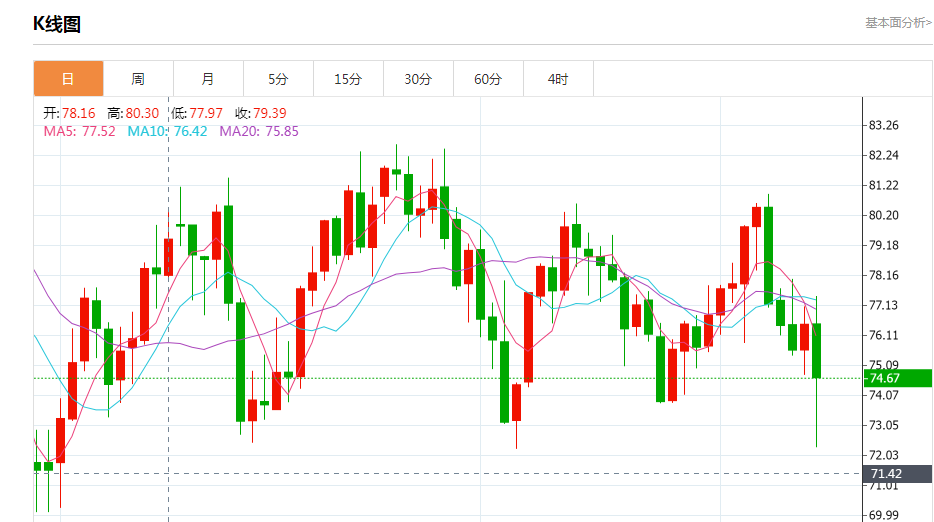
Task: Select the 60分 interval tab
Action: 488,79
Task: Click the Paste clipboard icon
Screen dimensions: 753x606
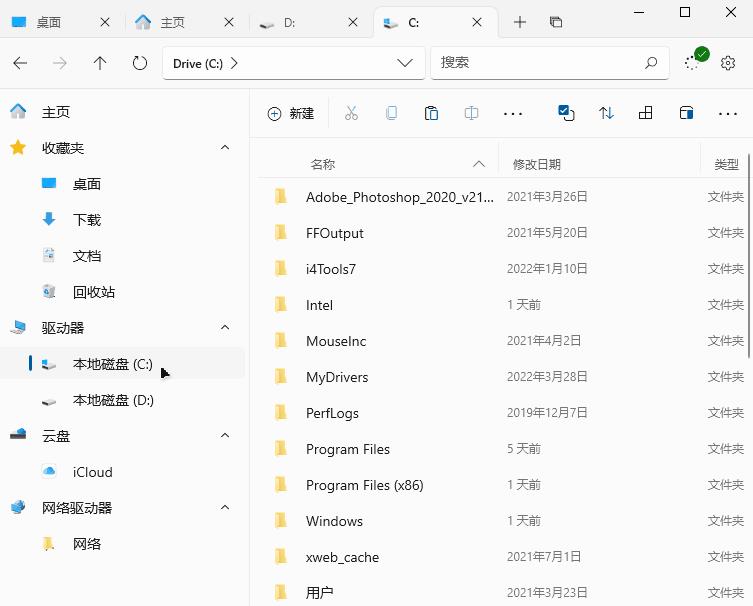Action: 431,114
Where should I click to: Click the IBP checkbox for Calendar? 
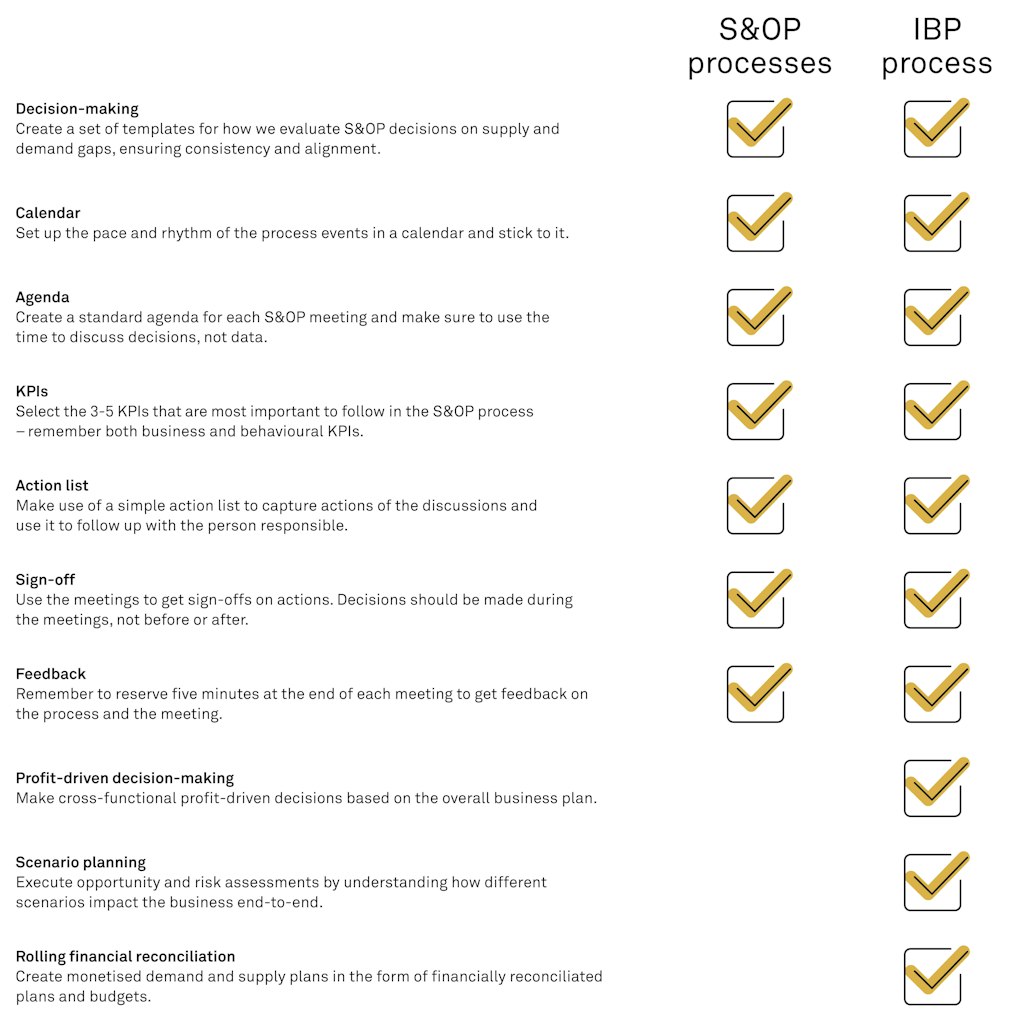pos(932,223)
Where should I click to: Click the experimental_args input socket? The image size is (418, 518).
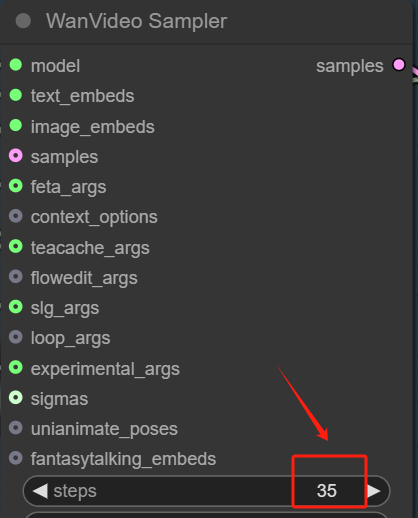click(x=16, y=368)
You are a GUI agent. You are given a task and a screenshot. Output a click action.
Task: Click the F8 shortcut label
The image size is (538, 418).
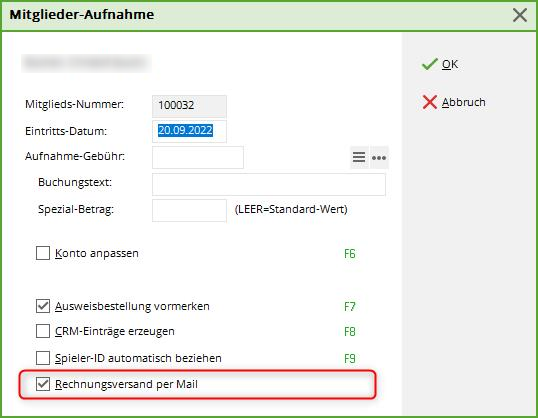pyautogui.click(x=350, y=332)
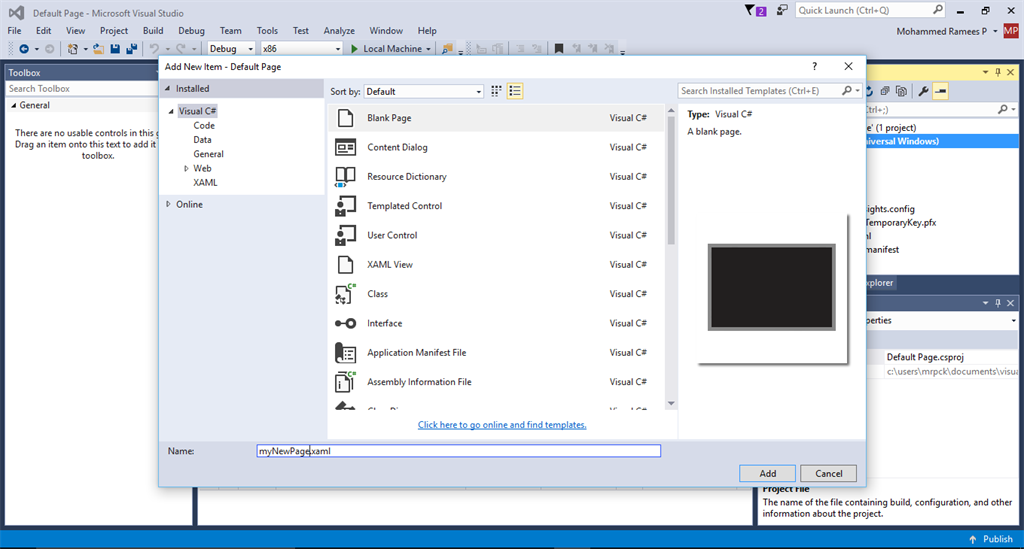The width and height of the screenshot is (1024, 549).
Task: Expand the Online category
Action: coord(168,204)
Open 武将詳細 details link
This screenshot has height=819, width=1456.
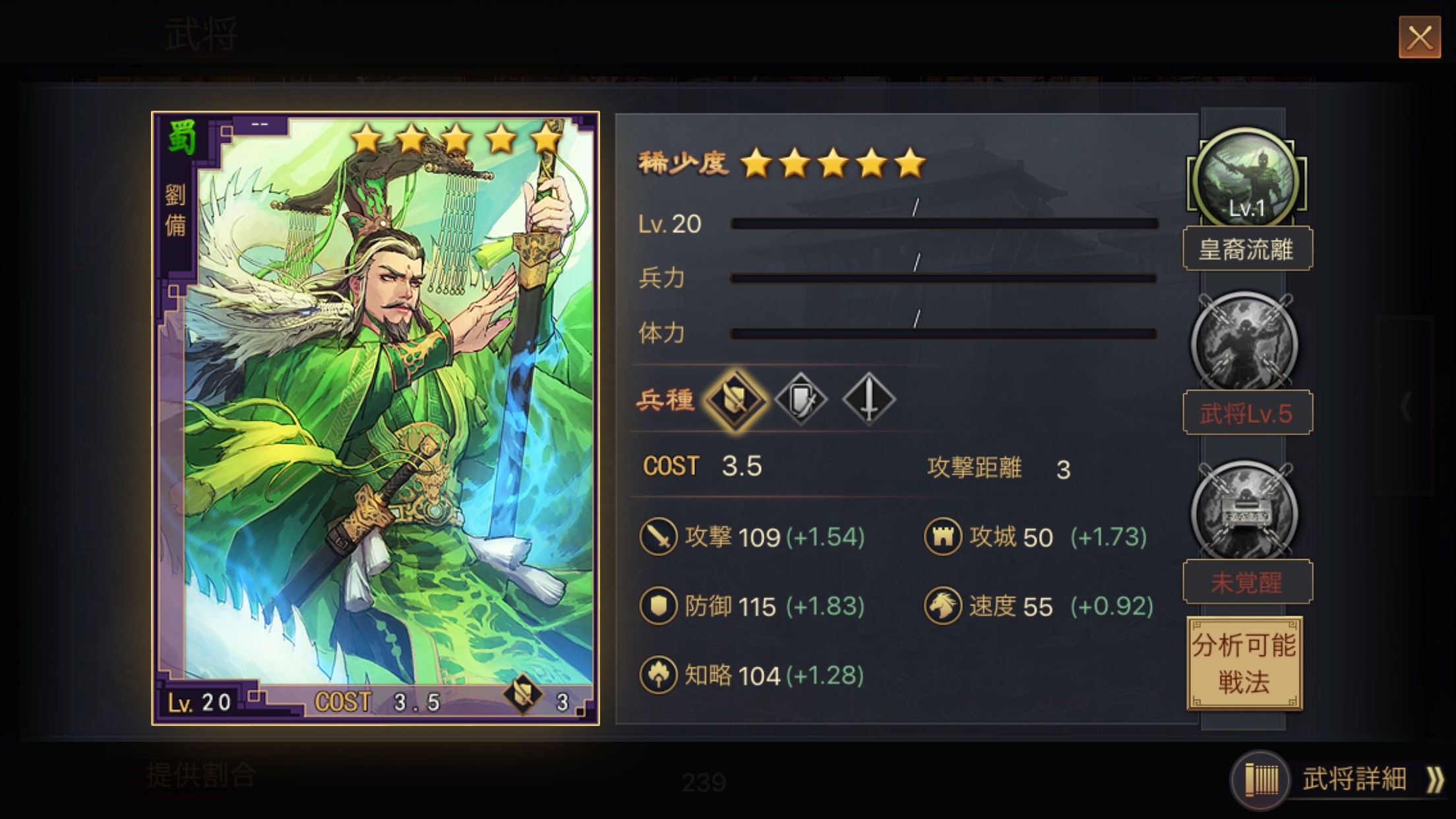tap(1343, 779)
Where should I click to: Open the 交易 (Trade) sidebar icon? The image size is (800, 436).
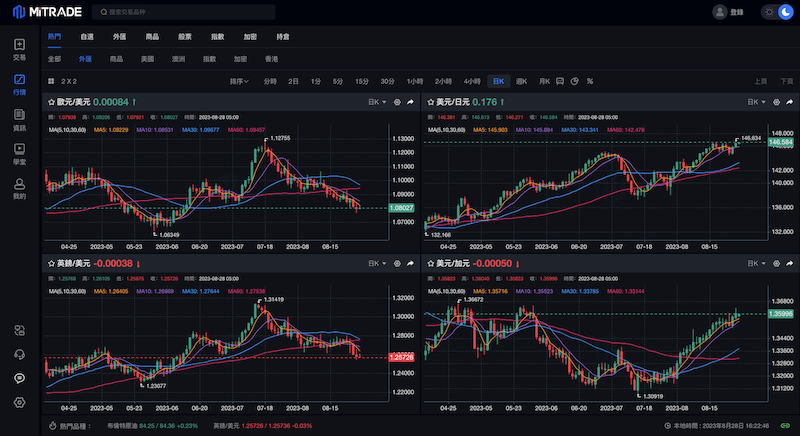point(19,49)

==*==

What is expected:
The exact lines from the one containing "You are a GUI" through the end of the data are to be copied, with both ends kept and pictures left out.

Solved problem:
You are a GUI agent. You are given a task and a screenshot. Output a click action.
Task: Click the F8 shortcut label
The image size is (538, 418).
pyautogui.click(x=350, y=332)
The width and height of the screenshot is (1024, 549).
Task: Expand the Online category
Action: coord(168,204)
Open 武将詳細 details link
This screenshot has height=819, width=1456.
tap(1343, 779)
Where should I click to: Open the 交易 (Trade) sidebar icon? The image size is (800, 436).
point(19,49)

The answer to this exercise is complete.